The UW Azure Platform includes redundant ExpressRoute circuits homed in geo-redundant locations,
simplified networking via Azure VWAN capabilities, DNS resolution that supports private links,
stronger security standards, and a 10% discount on Azure costs.
This page will be removed when this service is retired
but is left as a courtesy for existing customers.
The UW Azure Hub VNet provides common good services which UW customers using Azure can leverage.
What services does the UW Azure Hub VNet provide?
The UW Azure Hub VNet provides the following services:
- 1GB/sec shared ExpressRoute connectivity to the UW network
- NETID Active Directory domain controllers
- UW Azure Bridge DNS solution
How does the UW Azure Hub VNet work?
A central hub VNet is a recommended design pattern for hosting common infrastructure resources that are required by one or more spoke VNets. UW-IT has implemented a hub VNet to enable customers to connect to the NETID Active Directory (AD) domain controllers and campus network resources. A VNet is the fundamental security boundary in Azure and is partly defined by an IP Address space. A VNet address space is divided into one or more subnets for use by customer resources. Architecturally, this makes your VNet a spoke in a hub/spoke relationship.

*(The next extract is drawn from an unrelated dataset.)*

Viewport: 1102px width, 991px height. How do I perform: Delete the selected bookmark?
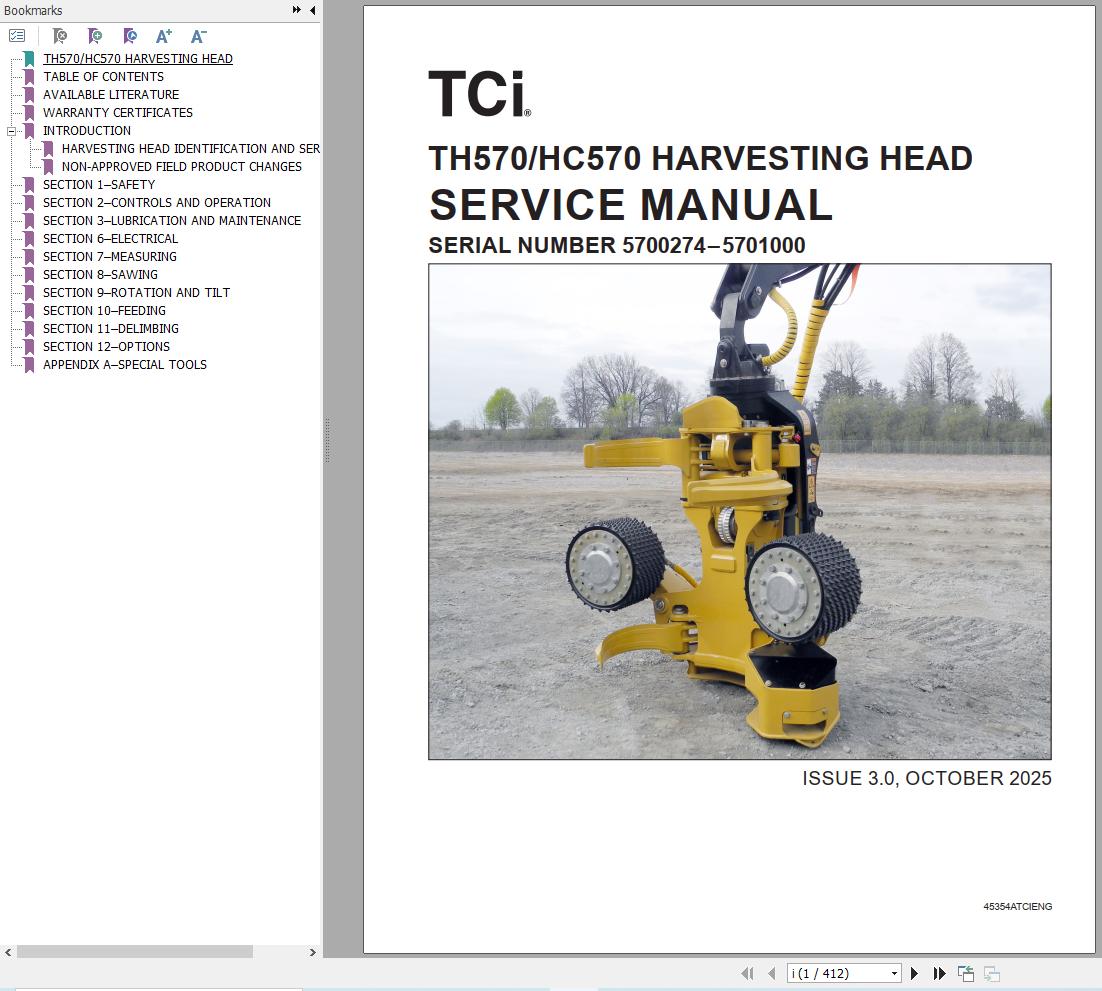[60, 36]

The VNet peering allows your VNet traffic to be routed to the hub VNet. In addition to peering to the UW hub VNet, you can also ask for ExpressRoute gateway transit to be enabled on the peering relationship. This allows your VNet traffic to be routed to the hub VNet and then, if needed, routed through the gateway to the UW network. The network routing described above is transitive, so clients on the UW network can also reach your VNet. Routing between spoke VNets is *not* enabled by default. UW-IT has extended the campus address space into Azure by reserving 10.4.0.0/17 for use in Azure. A customer may establish a VNet and request that it connect to the Hub VNet, via VNet Peering. The peering relationship may or may not utilize the UW-IT Shared Express Route connection. Multiple customers may establish a similar peering relationship to the Hub VNet as shown in the figure.